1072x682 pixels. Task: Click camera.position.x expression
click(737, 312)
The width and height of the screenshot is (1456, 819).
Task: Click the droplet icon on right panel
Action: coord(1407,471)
------------------------------------
An exact copy of every record is needed; write it out in full.

1072x682 pixels. Task: Click camera.position.x expression
click(737, 312)
The width and height of the screenshot is (1456, 819).
Task: Click the droplet icon on right panel
Action: coord(1407,471)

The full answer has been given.